Arsenic trioxide tillomed

Poland
Brand name Arsenic trioxide tillomed
Form solution for infusion, concentrate
Active substance / Dosage
Arsenic trioxide · 2 mg/ml
Prescription type Prescription only – restricted use
ATC code
L01XX27
Registration number 100500800
Manufacturer Tillomed Malta Limited

Table of Contents

Package leaflet: Information for the patient

Arsenic trioxide Tillomed, 2 mg/mL, concentrate for solution for infusion
Arsenii trioxidum
For use in adults
Please read all of this leaflet carefully before using this medicine because it contains
important information for you.

  • Keep this leaflet. You may need to read it again.
  • If you have any further questions, ask your doctor, pharmacist, or nurse.
  • If you get any side effects, talk to your doctor, pharmacist, or nurse. This includes any side effects not listed in this leaflet. See section 4.

Contents of the leaflet

  1. What Arsenic trioxide Tillomed is and what it is used for
  2. What you need to know before you use Arsenic trioxide Tillomed
  3. How to use Arsenic trioxide Tillomed
  4. Possible side effects
  5. How to store Arsenic trioxide Tillomed
  6. Contents of the pack and other information

1. What Arsenic trioxide Tillomed is and what it is used for

Arsenic trioxide Tillomed is used in adult patients with newly diagnosed acute promyelocytic leukaemia (APL) with low or intermediate risk, and in adult patients who have not responded to other treatments. APL is a unique type of myeloid leukaemia characterized by the presence of abnormal white blood cells and abnormal bleeding and bruising.

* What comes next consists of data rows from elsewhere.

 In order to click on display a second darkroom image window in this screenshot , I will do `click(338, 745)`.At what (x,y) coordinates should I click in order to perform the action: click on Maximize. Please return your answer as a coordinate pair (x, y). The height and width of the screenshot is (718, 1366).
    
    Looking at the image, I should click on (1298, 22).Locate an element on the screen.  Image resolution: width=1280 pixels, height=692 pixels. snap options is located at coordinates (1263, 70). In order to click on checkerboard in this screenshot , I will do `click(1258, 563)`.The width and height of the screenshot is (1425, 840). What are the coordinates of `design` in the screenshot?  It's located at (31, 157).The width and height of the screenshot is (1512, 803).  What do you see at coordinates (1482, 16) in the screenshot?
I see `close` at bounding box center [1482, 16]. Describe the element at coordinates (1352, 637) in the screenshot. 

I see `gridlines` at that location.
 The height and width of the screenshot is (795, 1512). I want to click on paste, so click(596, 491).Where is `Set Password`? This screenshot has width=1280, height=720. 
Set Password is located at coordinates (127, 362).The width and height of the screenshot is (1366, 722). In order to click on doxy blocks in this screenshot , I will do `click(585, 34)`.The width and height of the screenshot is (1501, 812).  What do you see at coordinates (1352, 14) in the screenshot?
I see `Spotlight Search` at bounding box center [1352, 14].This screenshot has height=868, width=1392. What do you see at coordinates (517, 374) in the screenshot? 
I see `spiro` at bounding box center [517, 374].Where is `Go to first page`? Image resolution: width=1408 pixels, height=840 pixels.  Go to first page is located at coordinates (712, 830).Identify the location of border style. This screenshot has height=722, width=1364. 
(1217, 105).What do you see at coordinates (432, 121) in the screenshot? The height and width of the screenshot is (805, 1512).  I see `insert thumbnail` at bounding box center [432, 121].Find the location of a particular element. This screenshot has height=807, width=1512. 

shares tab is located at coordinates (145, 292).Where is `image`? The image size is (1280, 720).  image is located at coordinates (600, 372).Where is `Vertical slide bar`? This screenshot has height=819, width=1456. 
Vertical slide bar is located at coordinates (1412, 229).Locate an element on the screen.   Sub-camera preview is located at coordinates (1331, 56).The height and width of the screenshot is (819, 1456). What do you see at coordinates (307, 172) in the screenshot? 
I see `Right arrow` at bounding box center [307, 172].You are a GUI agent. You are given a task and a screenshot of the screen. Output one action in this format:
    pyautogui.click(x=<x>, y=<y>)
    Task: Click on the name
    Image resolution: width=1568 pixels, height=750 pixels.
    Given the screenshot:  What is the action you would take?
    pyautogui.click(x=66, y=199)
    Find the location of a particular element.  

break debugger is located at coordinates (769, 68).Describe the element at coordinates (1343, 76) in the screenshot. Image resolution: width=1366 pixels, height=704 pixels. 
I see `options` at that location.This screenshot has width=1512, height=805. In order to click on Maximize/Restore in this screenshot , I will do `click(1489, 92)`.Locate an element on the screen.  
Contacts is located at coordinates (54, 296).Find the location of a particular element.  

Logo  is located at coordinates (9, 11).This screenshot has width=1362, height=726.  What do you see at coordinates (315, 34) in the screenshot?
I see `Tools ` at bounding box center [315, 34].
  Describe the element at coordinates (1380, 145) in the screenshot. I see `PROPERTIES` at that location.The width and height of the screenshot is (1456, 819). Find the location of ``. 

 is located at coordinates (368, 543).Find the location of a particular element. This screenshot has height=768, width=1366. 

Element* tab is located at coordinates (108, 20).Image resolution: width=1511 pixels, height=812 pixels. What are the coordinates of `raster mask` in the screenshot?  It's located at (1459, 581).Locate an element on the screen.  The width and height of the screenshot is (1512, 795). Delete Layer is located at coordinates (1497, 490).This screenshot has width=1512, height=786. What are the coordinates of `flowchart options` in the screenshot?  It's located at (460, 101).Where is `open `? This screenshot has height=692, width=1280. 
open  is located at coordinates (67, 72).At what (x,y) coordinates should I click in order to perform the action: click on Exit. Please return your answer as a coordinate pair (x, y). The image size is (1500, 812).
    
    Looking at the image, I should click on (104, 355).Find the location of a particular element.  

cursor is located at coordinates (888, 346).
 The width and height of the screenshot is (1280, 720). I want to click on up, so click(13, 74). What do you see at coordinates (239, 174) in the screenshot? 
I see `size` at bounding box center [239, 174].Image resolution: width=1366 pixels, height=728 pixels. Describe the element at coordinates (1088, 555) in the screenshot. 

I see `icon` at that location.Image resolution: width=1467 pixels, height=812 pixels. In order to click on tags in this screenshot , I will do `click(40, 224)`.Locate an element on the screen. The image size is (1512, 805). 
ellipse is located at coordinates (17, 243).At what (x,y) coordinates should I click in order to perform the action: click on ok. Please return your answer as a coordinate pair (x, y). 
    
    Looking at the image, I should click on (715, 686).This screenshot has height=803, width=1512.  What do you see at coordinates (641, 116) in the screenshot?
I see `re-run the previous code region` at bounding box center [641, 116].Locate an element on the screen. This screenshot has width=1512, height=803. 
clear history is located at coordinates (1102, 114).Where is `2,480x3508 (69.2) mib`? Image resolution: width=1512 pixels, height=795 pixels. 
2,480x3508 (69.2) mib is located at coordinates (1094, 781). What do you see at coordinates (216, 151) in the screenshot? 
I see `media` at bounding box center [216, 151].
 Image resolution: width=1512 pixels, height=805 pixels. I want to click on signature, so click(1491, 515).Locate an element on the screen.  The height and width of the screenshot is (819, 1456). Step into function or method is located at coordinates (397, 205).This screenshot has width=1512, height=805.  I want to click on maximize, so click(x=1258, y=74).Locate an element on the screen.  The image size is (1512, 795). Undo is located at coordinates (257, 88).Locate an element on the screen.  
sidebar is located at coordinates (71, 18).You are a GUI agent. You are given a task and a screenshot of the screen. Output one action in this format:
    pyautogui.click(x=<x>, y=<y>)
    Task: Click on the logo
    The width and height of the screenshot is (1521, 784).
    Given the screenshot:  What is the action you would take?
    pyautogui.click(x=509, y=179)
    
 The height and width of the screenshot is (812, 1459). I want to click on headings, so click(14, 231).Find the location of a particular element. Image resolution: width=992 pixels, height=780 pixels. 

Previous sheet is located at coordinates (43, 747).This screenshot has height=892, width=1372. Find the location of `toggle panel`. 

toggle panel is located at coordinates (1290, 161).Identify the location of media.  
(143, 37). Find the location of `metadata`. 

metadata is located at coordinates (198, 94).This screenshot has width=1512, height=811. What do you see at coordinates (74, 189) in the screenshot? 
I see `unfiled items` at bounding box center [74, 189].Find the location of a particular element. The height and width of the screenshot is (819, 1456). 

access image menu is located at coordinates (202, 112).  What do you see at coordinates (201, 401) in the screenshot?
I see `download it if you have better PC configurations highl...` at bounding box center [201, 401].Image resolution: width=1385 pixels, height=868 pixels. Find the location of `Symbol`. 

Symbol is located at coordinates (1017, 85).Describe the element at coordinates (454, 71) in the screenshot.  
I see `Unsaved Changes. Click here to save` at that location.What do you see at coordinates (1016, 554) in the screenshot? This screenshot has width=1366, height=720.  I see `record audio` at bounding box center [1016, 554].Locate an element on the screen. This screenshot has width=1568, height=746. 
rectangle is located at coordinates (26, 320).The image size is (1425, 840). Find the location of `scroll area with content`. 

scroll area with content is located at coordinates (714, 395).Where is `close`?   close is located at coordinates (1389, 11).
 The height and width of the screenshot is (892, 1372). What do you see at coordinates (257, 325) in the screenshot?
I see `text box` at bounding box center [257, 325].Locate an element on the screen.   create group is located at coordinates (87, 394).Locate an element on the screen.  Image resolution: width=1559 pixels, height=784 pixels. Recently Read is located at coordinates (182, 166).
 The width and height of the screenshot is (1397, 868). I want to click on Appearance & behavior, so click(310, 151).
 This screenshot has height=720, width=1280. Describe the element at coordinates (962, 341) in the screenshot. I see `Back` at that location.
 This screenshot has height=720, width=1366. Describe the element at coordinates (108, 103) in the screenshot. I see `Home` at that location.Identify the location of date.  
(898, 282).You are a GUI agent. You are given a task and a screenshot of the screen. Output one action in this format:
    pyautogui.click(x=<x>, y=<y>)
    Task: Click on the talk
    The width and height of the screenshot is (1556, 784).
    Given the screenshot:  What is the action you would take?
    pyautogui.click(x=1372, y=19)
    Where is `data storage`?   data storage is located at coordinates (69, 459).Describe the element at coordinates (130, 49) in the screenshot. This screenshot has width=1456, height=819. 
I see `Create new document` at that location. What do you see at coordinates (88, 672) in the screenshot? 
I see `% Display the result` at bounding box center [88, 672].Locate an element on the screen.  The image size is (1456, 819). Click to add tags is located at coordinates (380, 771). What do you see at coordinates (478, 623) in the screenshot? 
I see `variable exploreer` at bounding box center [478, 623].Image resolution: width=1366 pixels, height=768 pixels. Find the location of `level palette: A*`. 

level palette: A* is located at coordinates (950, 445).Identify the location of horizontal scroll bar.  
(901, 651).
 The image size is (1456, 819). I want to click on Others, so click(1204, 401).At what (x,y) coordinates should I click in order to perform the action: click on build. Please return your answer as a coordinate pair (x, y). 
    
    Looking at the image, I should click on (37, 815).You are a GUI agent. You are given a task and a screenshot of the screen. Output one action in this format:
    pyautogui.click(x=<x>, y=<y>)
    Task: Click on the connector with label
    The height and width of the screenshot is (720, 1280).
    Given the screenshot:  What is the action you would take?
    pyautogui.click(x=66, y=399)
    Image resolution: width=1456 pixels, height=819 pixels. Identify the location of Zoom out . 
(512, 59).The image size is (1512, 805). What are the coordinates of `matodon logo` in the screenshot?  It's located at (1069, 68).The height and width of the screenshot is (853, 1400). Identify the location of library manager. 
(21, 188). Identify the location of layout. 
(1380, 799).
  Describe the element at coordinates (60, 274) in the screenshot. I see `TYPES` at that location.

2. Important information before using Arsenic trioxide Tillomed

Arsenic trioxide Tillomed should be administered only under the supervision of a physician experienced in the treatment of acute leukemias.
When not to use Arsenic trioxide Tillomed
If the patient is allergic to arsenic (III) oxide or to any of the other ingredients of this medicine (listed in section 6).
Warnings and precautions
Before receiving Arsenic trioxide Tillomed, discuss with the doctor or nurse if:

  • the patient has impaired kidney function,
  • the patient has any liver function disorders.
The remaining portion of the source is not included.